- **What is required**
Copy out the data line by line exactly, from its start to the line bearing "This screenshot has height=952, width=1270.", inclusive.
(Material provided Opens)
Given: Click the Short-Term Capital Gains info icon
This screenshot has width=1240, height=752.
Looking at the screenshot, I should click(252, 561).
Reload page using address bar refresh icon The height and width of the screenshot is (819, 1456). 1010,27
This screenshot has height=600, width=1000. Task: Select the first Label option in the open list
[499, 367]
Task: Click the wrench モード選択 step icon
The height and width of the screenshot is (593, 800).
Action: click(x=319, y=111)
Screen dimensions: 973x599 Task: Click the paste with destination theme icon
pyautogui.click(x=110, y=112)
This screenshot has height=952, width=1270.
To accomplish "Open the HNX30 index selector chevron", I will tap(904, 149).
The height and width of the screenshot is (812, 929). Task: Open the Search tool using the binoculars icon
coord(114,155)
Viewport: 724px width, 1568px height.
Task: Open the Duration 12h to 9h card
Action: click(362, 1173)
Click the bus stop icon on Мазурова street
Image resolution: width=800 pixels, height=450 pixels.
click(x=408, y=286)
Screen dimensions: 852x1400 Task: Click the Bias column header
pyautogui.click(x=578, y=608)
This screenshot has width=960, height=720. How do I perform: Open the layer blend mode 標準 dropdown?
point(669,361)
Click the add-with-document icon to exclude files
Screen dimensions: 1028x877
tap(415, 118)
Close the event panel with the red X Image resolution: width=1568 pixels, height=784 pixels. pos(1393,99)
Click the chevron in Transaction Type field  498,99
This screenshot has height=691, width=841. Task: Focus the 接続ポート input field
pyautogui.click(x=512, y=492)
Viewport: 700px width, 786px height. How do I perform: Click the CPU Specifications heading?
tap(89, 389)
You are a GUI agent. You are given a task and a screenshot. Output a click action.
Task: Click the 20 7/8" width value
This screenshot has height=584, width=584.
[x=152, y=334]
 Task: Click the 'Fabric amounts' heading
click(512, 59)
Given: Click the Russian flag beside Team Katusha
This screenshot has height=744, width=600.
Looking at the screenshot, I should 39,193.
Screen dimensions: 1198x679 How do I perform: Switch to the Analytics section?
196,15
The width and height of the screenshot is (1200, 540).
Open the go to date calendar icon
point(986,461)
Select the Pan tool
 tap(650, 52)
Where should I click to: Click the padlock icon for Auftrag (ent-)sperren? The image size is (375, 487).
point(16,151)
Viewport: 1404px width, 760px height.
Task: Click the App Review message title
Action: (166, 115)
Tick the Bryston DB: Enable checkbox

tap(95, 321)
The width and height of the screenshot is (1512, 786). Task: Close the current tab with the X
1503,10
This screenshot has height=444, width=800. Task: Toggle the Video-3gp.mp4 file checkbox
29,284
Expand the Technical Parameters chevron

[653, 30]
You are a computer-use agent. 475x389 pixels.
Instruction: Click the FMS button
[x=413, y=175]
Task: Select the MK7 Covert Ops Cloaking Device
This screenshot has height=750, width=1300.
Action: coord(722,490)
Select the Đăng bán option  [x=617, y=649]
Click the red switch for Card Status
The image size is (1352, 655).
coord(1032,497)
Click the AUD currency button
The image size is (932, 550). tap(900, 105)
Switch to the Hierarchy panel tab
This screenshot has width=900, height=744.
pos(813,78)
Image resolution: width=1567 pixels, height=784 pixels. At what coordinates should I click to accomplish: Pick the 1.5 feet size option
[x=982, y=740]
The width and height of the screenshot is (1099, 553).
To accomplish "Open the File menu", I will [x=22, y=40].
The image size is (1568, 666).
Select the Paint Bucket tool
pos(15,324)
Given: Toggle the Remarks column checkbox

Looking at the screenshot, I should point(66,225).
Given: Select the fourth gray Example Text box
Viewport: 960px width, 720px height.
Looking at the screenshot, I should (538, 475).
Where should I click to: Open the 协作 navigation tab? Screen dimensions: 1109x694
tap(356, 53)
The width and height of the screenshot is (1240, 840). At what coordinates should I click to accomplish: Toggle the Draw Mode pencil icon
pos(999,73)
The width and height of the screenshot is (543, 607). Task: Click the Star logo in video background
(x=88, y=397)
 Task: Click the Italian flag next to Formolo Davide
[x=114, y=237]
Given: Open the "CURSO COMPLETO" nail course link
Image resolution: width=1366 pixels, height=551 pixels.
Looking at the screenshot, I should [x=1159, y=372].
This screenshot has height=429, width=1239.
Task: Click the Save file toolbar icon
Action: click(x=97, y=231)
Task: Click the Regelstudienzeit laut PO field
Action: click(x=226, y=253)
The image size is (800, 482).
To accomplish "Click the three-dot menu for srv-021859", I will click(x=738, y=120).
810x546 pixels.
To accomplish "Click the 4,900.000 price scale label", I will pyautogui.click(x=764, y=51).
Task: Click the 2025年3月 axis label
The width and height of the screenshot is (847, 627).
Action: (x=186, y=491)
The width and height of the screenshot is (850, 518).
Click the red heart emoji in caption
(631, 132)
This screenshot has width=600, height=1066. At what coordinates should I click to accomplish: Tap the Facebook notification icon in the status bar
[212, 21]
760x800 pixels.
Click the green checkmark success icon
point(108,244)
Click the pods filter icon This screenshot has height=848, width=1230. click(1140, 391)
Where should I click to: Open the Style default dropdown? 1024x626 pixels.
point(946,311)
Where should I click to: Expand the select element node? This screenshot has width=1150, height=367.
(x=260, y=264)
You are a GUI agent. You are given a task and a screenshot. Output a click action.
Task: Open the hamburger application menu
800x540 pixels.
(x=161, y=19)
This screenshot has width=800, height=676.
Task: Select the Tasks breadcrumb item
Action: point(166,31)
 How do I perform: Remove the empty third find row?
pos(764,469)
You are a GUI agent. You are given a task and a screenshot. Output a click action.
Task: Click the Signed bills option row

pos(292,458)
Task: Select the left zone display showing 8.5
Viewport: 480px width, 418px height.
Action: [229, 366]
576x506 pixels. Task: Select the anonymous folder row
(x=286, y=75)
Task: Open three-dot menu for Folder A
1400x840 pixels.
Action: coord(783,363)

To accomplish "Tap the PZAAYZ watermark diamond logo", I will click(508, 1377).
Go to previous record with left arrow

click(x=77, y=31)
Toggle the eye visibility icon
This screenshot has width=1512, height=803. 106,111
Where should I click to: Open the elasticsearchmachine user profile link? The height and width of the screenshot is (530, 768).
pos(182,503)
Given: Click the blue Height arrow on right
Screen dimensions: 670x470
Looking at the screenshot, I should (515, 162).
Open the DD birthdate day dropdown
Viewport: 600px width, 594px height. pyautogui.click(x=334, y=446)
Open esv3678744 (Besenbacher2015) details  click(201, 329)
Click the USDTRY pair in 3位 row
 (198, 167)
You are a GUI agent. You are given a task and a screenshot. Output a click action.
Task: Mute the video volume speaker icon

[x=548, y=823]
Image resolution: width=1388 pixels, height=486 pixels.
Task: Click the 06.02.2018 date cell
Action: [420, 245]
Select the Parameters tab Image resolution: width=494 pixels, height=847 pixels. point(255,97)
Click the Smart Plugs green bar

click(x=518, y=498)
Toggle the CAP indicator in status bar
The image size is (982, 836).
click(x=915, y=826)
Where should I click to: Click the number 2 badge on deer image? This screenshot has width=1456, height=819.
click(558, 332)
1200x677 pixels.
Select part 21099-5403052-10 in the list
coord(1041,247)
(Material provided Closes)
- **Exercise output**
Given: Click the Short-Term Capital Gains info icon
This screenshot has width=1240, height=752.
Looking at the screenshot, I should click(252, 561).
Reload page using address bar refresh icon The height and width of the screenshot is (819, 1456). 1010,27
This screenshot has height=600, width=1000. Task: Select the first Label option in the open list
[499, 367]
Task: Click the wrench モード選択 step icon
The height and width of the screenshot is (593, 800).
Action: click(x=319, y=111)
Screen dimensions: 973x599 Task: Click the paste with destination theme icon
pyautogui.click(x=110, y=112)
This screenshot has height=952, width=1270.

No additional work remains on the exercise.